Elasticsearch Elasticsearch Return Count: Efficiently Counting Documents in Elasticsearch

By Opster Team

Updated: Jul 23, 2023

| 2 min read

Introduction

When working with Elasticsearch, it’s often necessary to count the number of documents that match a specific query or to retrieve the total number of documents in an index. In this article, we will explore different methods to efficiently count documents in Elasticsearch, including using the Count API, the Search API with size set to 0, and the cardinality aggregation. If you want to learn about Key ; doc-count – how to solve related issues, check out this guide.

1. Count API

The Count API is a dedicated API for counting the number of documents that match a query. It is more efficient than using the Search API with size set to 0, as it doesn’t need to retrieve any document data.
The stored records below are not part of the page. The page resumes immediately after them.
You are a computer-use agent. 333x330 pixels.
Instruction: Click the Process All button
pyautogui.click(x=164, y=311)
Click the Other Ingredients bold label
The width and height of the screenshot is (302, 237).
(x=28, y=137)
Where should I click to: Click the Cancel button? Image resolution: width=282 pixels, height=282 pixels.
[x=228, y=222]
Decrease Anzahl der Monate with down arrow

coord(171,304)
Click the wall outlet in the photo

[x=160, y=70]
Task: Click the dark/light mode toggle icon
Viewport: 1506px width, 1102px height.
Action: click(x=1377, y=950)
The Count API can be used with or without a query, and it returns the total number of documents that match the query or the total number of documents in the index if no query is provided.

To use the Count API, send a GET request to the following endpoint:

GET /<index>/_count

If you want to count documents that match a specific query, include the query in the request body:

GET /<index>/_count
{
  "query": {
    "match": {
      "field": "value"
    }
  }
}

2. Search API with size set to 0

Another method to count documents in Elasticsearch is to use the Search API with the size parameter set to 0. This method is less efficient than the Count API, as it needs to follow the regular search phases, even though it doesn’t return any document data.
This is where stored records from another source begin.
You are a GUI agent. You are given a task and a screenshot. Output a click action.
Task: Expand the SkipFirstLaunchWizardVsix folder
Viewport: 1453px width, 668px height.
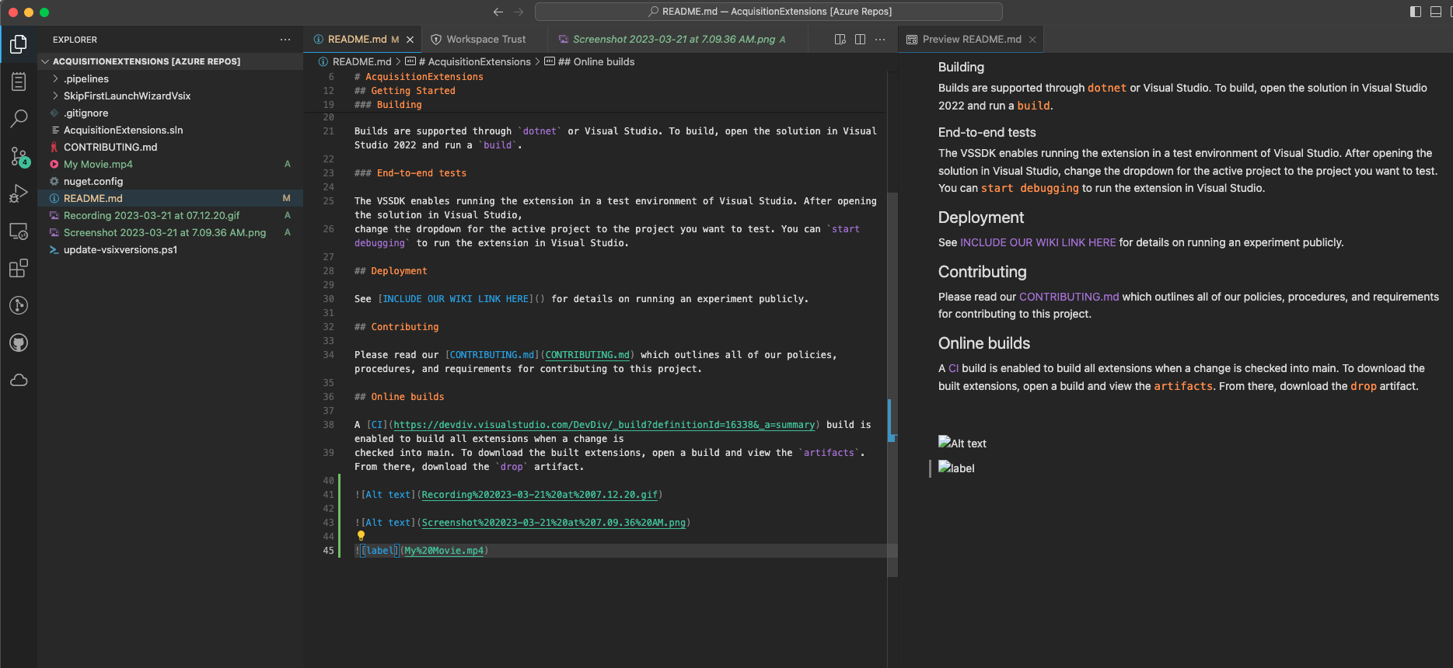[127, 96]
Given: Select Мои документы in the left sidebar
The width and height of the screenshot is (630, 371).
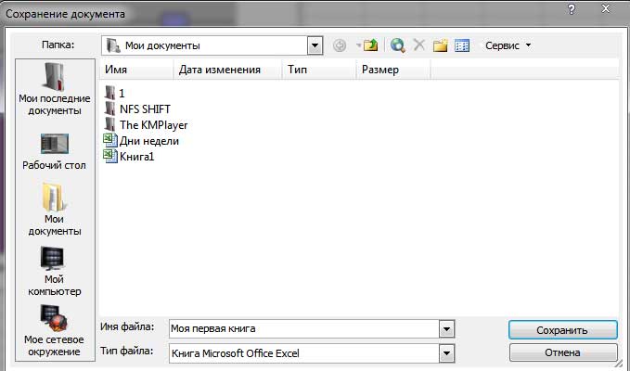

To use the Search API with size set to 0, send a GET request to the following endpoint:

GET /<index>/_search?size=0

If you want to count documents that match a specific query, include the query in the request body:

GET /<index>/_search?size=0
{
  "query": {
    "match": {
      "field": "value"
    }
  }
}

3. Cardinality Aggregation

The cardinality aggregation is used to count the number of unique values in a field. The cardinality aggregation uses the HyperLogLog++ algorithm, which provides an approximate count with a configurable precision.

To use the cardinality aggregation, send a GET request to the following endpoint:

GET /<index>/_search?size=0
{
  "aggs": {
    "unique_count": {
      "cardinality": {
        "field": "field"
      }
    }
  }
}

To control the precision of the cardinality aggregation, you can set the `precision_threshold` parameter. A higher value will result in a more accurate count but will consume more memory:

GET /<index>/_search?size=0
{
  "aggs": {
    "unique_count": {
      "cardinality": {
        "field": "field",
        "precision_threshold": 1000
      }
    }
  }
}

Conclusion 

In conclusion, there are multiple methods to count documents in Elasticsearch, each with its own advantages and use cases. The Count API is the most efficient method for counting documents that match a query or retrieving the total number of documents in an index. The Search API with size set to 0 can also be used for counting documents, but it is less efficient than the Count API. Finally, the cardinality aggregation is useful for counting the number of unique values in a specific field, with a configurable precision.